[Data extracted from a collection]
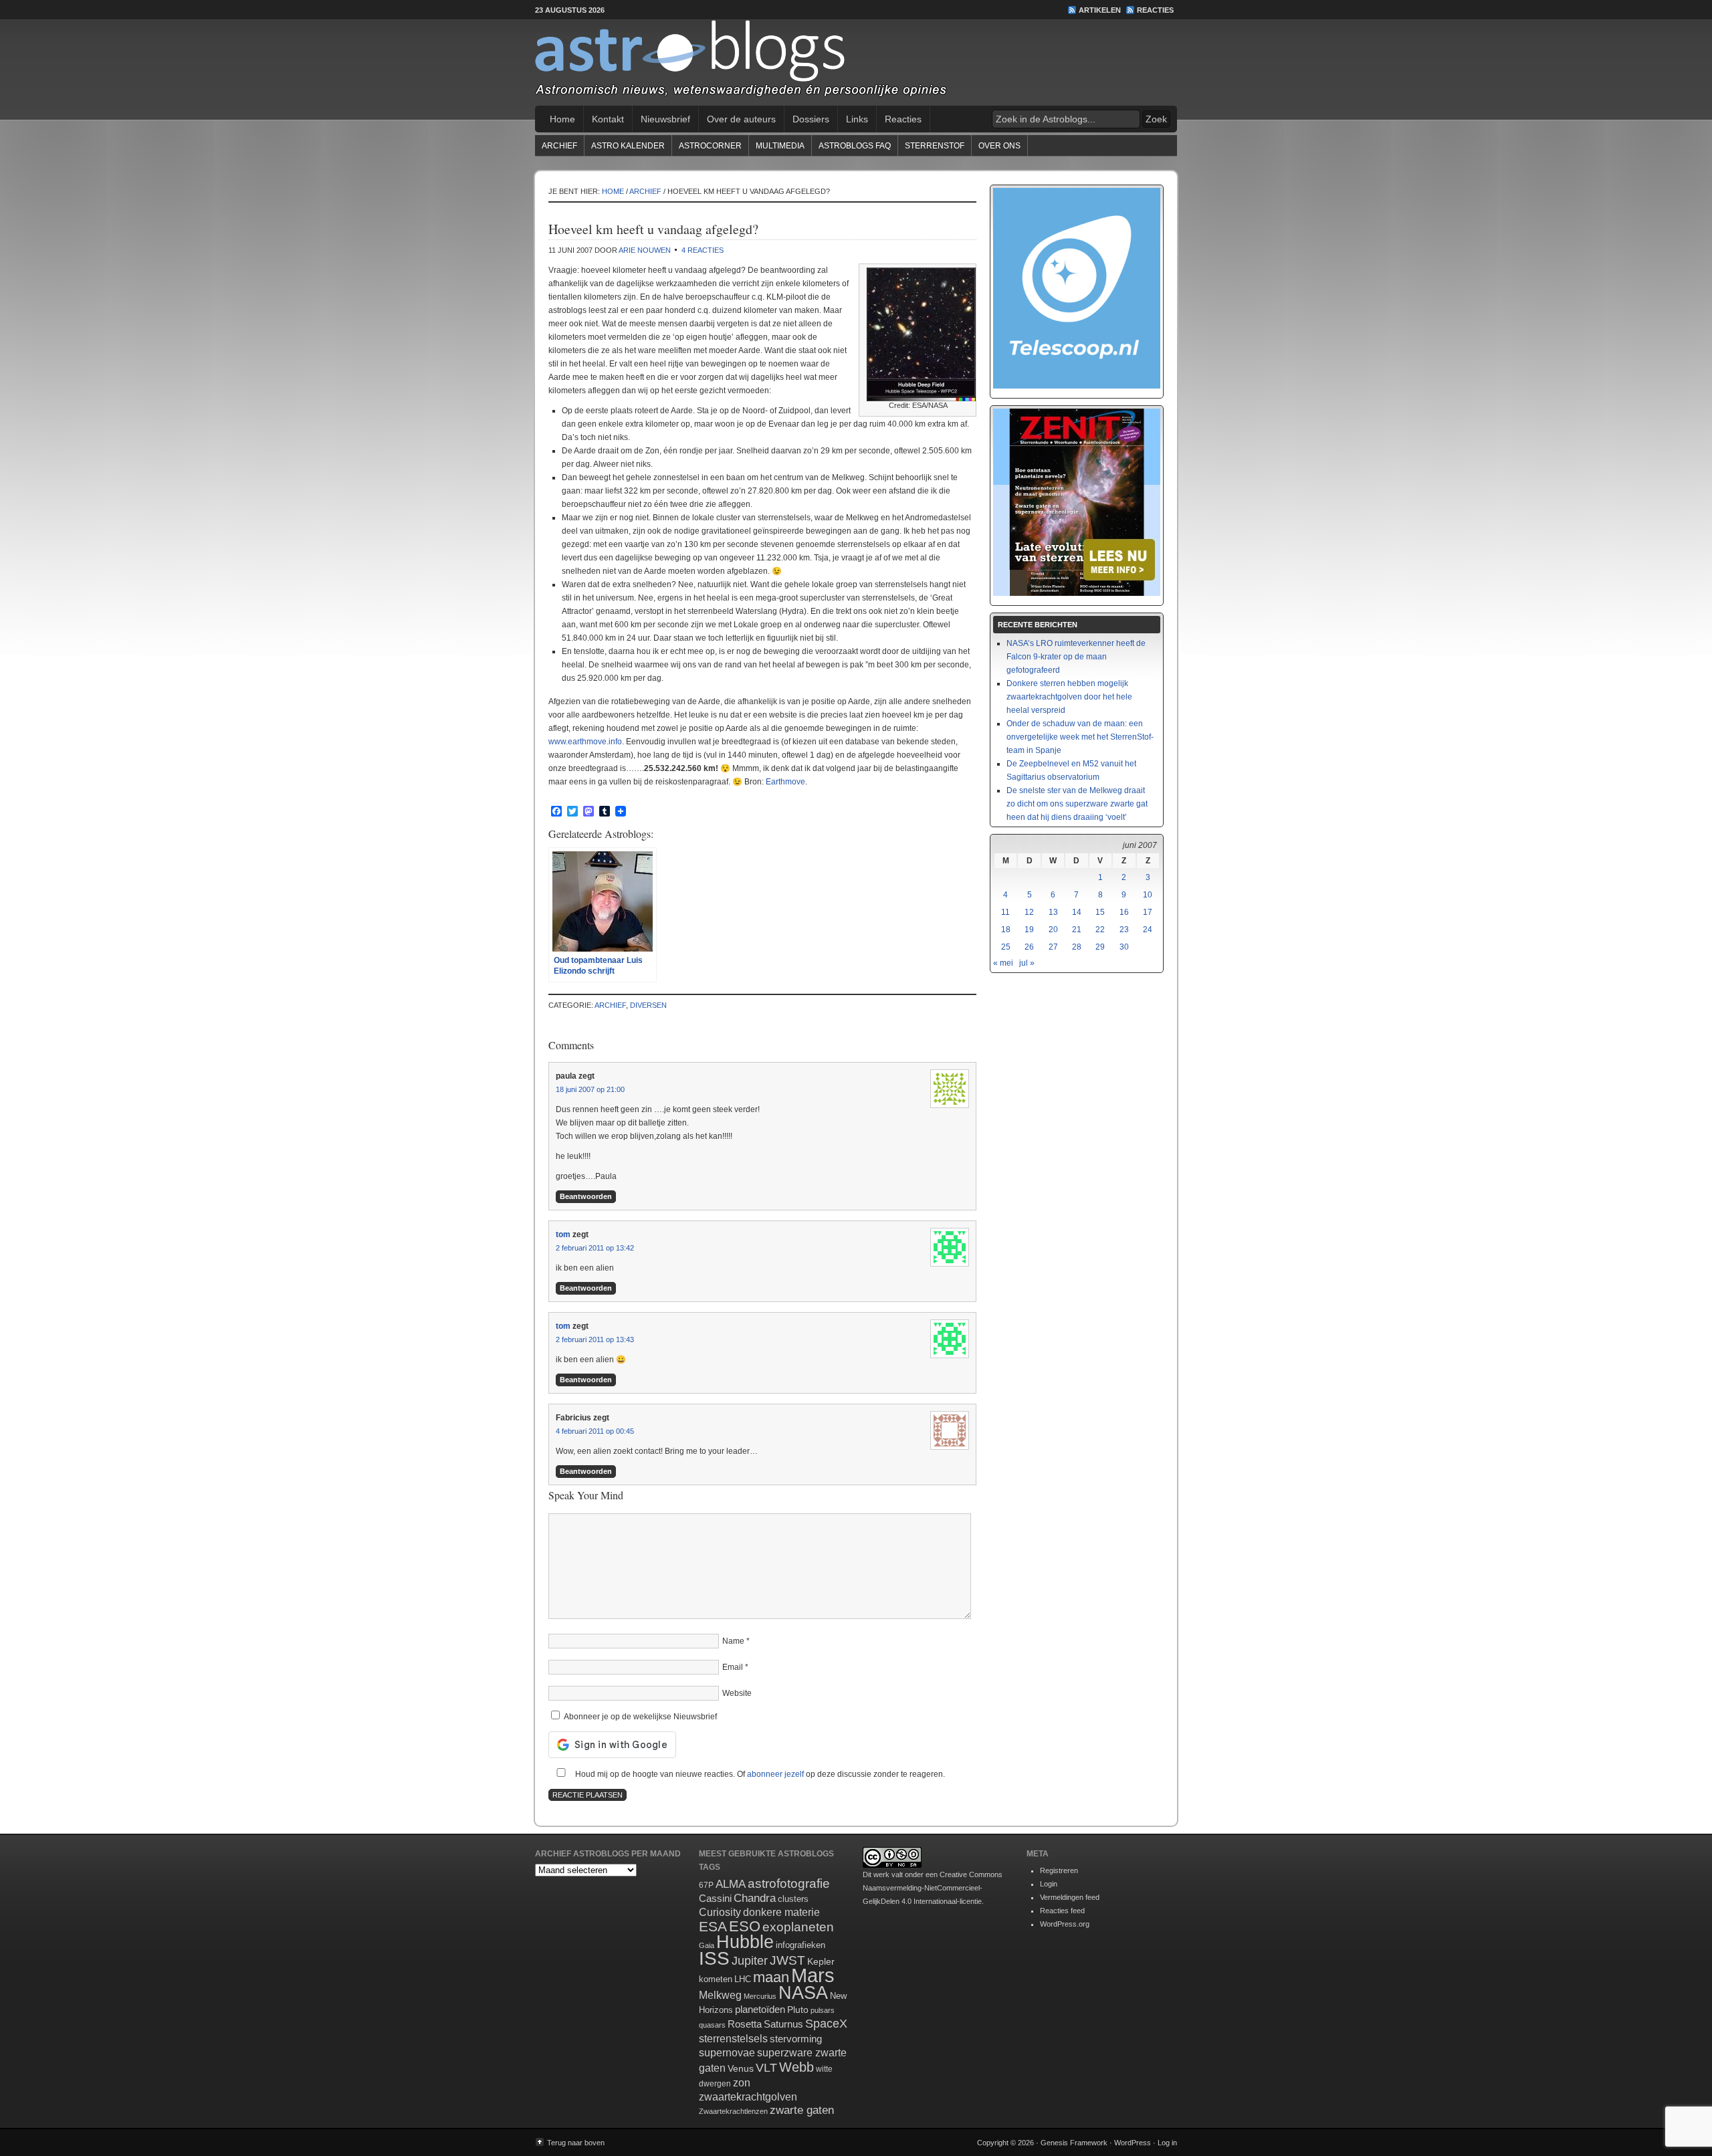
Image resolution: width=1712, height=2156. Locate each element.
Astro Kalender (628, 145)
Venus (741, 2068)
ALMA (731, 1884)
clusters (793, 1899)
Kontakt (608, 119)
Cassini (715, 1898)
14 (1076, 912)
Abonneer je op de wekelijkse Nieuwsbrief (639, 1716)
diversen (648, 1005)
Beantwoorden (586, 1196)
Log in (1167, 2143)
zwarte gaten (802, 2110)
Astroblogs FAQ (855, 145)
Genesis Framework (1074, 2143)
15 (1100, 912)
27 (1053, 947)
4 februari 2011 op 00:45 (595, 1431)
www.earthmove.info (585, 741)
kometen (715, 1979)
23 (1124, 929)
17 (1147, 912)
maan (771, 1977)
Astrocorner (710, 145)
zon (741, 2082)
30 (1124, 947)
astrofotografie (789, 1883)
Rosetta (745, 2024)
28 (1076, 947)
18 (1005, 929)
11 (1005, 912)
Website (737, 1693)
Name (733, 1641)
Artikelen (1100, 10)
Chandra (755, 1898)
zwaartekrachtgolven (748, 2097)
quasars (712, 2025)
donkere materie (781, 1912)
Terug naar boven (576, 2143)
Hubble (745, 1941)
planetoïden (760, 2009)
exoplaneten (798, 1927)
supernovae (727, 2052)
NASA (803, 1993)
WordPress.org (1064, 1924)
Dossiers (810, 119)
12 (1029, 912)
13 (1053, 912)
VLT (766, 2067)
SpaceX (826, 2023)
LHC (742, 1979)
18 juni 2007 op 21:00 (590, 1089)
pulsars (823, 2010)
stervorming (796, 2038)
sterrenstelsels (733, 2038)
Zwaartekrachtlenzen (733, 2111)
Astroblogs (856, 63)
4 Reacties (702, 250)
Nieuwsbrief (665, 119)
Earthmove (785, 781)
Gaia (706, 1945)
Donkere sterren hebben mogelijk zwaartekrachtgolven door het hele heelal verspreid (1069, 697)
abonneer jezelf (775, 1774)
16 (1124, 912)
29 (1100, 947)
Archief (559, 145)
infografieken (800, 1945)
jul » (1027, 963)
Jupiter (750, 1960)
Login (1048, 1884)
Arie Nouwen (645, 250)
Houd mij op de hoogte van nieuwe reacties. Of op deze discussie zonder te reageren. (759, 1774)
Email (732, 1667)
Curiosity (720, 1912)
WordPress (1132, 2143)
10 (1147, 894)
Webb (796, 2067)
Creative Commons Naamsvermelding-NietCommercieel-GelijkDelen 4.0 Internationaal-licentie (932, 1887)
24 (1147, 929)
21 (1076, 929)
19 (1029, 929)
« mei (1003, 963)
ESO (744, 1926)
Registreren (1059, 1870)
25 (1005, 947)
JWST (787, 1960)
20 (1053, 929)
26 (1029, 947)
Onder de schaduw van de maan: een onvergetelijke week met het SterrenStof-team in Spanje (1080, 737)
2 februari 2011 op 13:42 (595, 1248)
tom (563, 1234)
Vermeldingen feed (1069, 1897)
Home (562, 119)
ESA (713, 1927)
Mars (813, 1975)
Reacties (1155, 10)
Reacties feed (1062, 1911)
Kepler (821, 1961)
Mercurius (760, 1996)
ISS (714, 1958)
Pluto (798, 2009)
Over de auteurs (741, 119)
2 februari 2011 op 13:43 (595, 1339)
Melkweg (720, 1995)
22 (1100, 929)
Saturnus (783, 2024)
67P (706, 1885)
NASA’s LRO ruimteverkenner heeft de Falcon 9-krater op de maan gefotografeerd (1076, 657)
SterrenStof (934, 145)
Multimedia (780, 145)
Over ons (999, 145)
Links (857, 119)
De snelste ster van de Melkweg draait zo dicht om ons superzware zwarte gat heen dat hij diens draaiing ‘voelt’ (1077, 804)
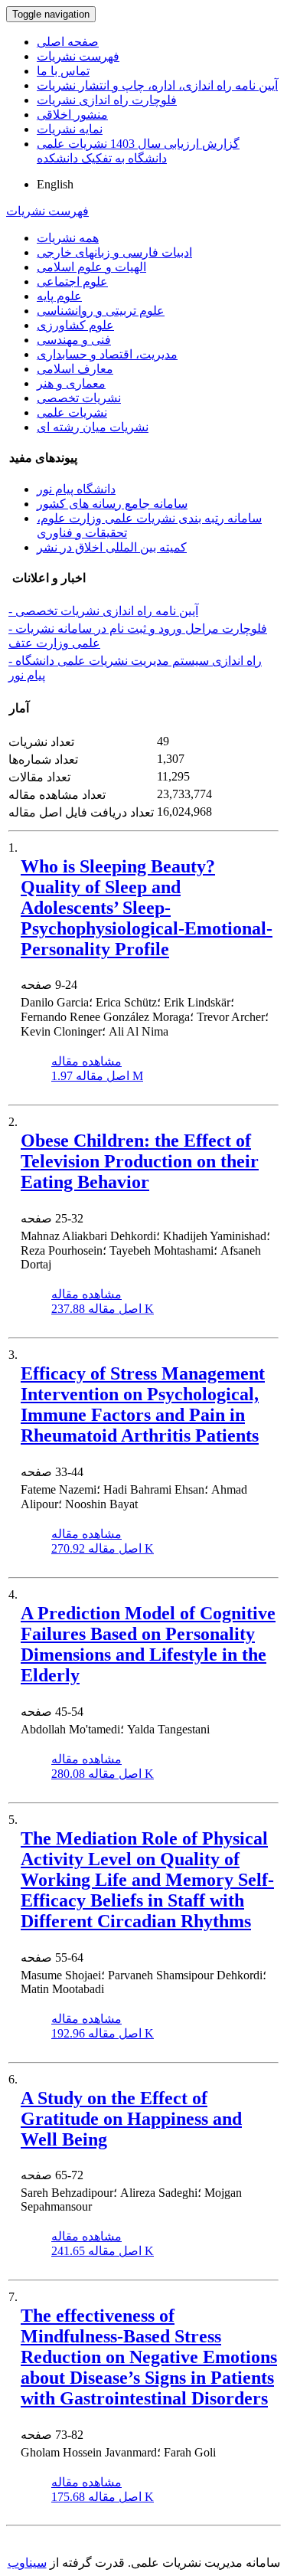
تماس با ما (63, 70)
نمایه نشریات (70, 129)
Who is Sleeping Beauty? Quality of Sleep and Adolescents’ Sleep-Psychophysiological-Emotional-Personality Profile (146, 907)
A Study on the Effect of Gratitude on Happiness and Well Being (131, 2118)
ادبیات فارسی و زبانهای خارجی (114, 252)
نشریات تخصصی (79, 397)
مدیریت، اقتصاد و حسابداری (107, 354)
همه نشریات (68, 237)
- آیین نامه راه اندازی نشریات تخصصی (103, 610)
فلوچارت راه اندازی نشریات (107, 99)
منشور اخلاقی (72, 114)
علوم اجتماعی (72, 281)
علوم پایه (59, 296)
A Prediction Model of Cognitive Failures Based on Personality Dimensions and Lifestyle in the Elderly (148, 1644)
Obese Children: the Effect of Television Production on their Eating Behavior (140, 1161)
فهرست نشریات (78, 56)
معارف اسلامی (75, 368)
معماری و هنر (71, 383)
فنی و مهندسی (74, 339)
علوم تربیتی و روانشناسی (101, 310)
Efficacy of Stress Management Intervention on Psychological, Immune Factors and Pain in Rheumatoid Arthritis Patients (143, 1404)
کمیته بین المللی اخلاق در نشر (112, 547)
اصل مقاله (97, 1075)
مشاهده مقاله (86, 1061)
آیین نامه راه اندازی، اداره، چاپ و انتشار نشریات (157, 85)
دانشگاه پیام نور (76, 489)
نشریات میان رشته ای (92, 427)
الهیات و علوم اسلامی (91, 266)
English (55, 184)
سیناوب (27, 2562)
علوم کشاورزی (75, 325)
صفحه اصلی (68, 41)
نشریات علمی (72, 412)
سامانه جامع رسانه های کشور (112, 503)
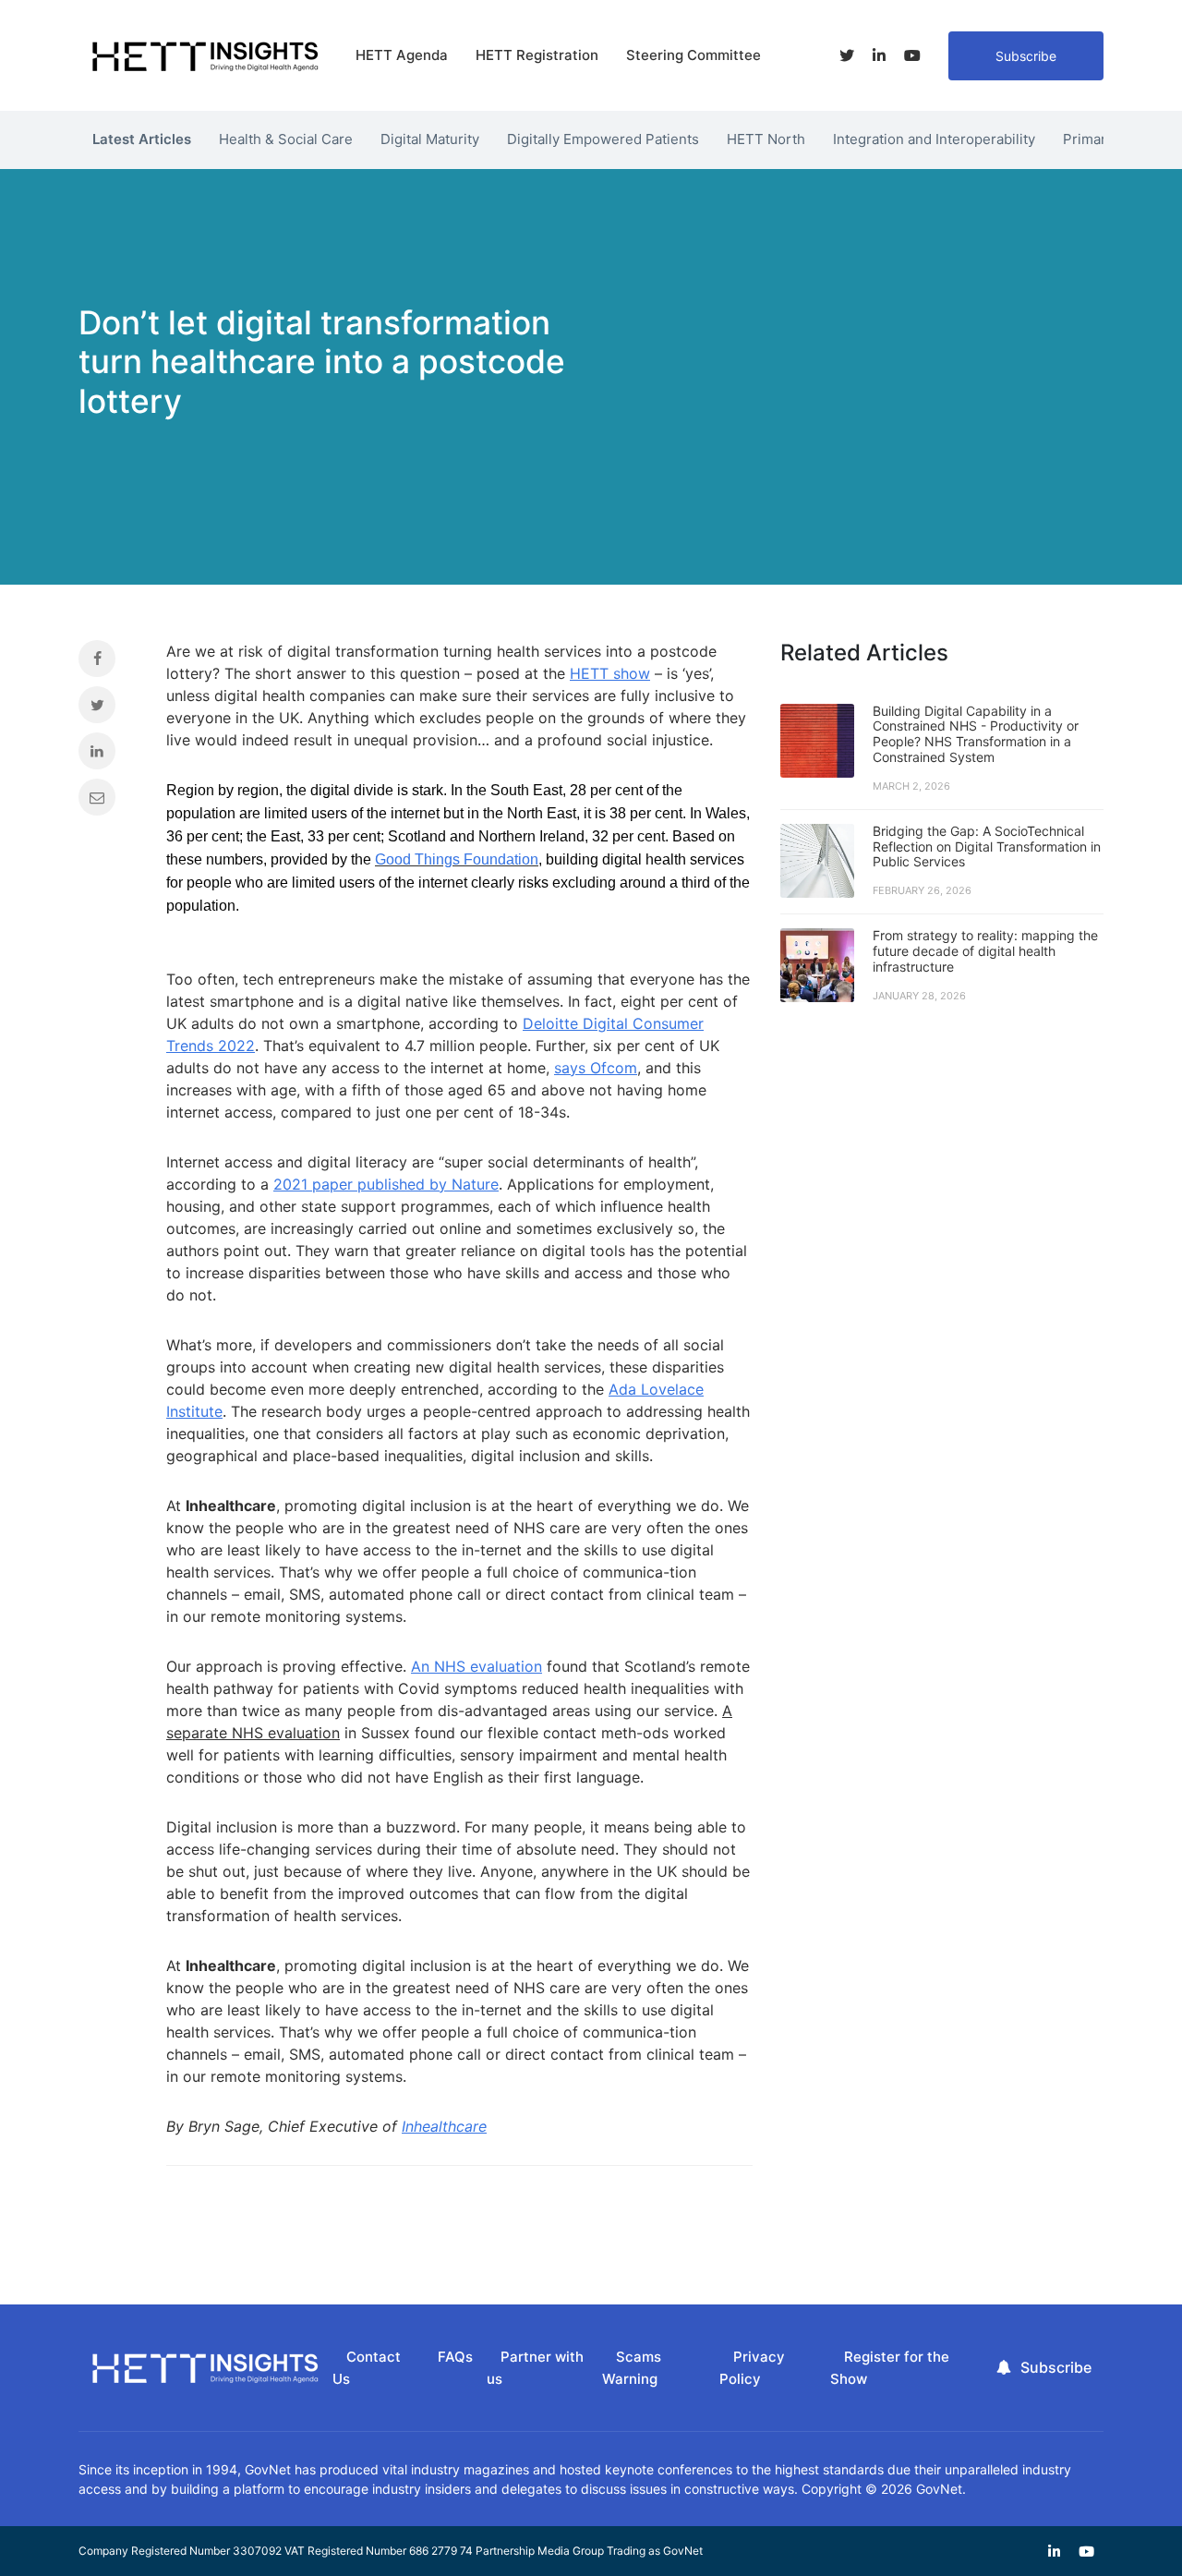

● Directions:
Starting at the line above that holds "Hubble (745, 1941)", return each line up to and including the one that holds "تماس با ما (63, 70)", exactly as written, minus any pictures.

● Solution to this task:
Hubble (745, 1941)
planetoïden (760, 2009)
exoplaneten (798, 1927)
supernovae (727, 2052)
NASA (803, 1993)
WordPress.org (1064, 1924)
Dossiers (810, 119)
12 (1029, 912)
13 (1053, 912)
VLT (766, 2067)
SpaceX (826, 2023)
LHC (742, 1979)
18 juni 2007 op 21:00 (590, 1089)
pulsars (823, 2010)
stervorming (796, 2038)
sterrenstelsels (733, 2038)
Zwaartekrachtlenzen (733, 2111)
Astroblogs (856, 63)
4 Reacties (702, 250)
Nieuwsbrief (665, 119)
Earthmove (785, 781)
Gaia (706, 1945)
Donkere sterren hebben mogelijk zwaartekrachtgolven door het hele heelal verspreid (1069, 697)
abonneer jezelf (775, 1774)
16 (1124, 912)
29 (1100, 947)
Archief (559, 145)
infografieken (800, 1945)
jul » (1027, 963)
Jupiter (750, 1960)
Login (1048, 1884)
Arie Nouwen (645, 250)
Houd mij op de hoogte van nieuwe reacties. Of op deze discussie zonder te reageren. (759, 1774)
Email (732, 1667)
Curiosity (720, 1912)
WordPress (1132, 2143)
10 (1147, 894)
Webb (796, 2067)
Creative Commons Naamsvermelding-NietCommercieel-GelijkDelen 4.0 Internationaal-licentie (932, 1887)
24 (1147, 929)
21 (1076, 929)
19 (1029, 929)
« mei (1003, 963)
ESO (744, 1926)
Registreren (1059, 1870)
25 (1005, 947)
JWST (787, 1960)
20 (1053, 929)
26 (1029, 947)
Onder de schaduw van de maan: een onvergetelijke week met het SterrenStof-team in Spanje (1080, 737)
2 februari 2011 op 13:42 (595, 1248)
tom (563, 1234)
Vermeldingen feed (1069, 1897)
Home (562, 119)
ESA (713, 1927)
Mars (813, 1975)
Reacties (1155, 10)
Reacties feed (1062, 1911)
Kepler (821, 1961)
Mercurius (760, 1996)
ISS (714, 1958)
Pluto (798, 2009)
Over de auteurs (741, 119)
2 februari 2011 op 13:43 (595, 1339)
Melkweg (720, 1995)
22 (1100, 929)
Saturnus (783, 2024)
67P (706, 1885)
NASA’s LRO ruimteverkenner heeft de Falcon 9-krater op de maan gefotografeerd (1076, 657)
SterrenStof (934, 145)
Multimedia (780, 145)
Over ons (999, 145)
Links (857, 119)
De snelste ster van de Melkweg draait zo dicht om ons superzware zwarte gat heen dat hij diens draaiing ‘voelt’ (1077, 804)
تماس با ما (63, 70)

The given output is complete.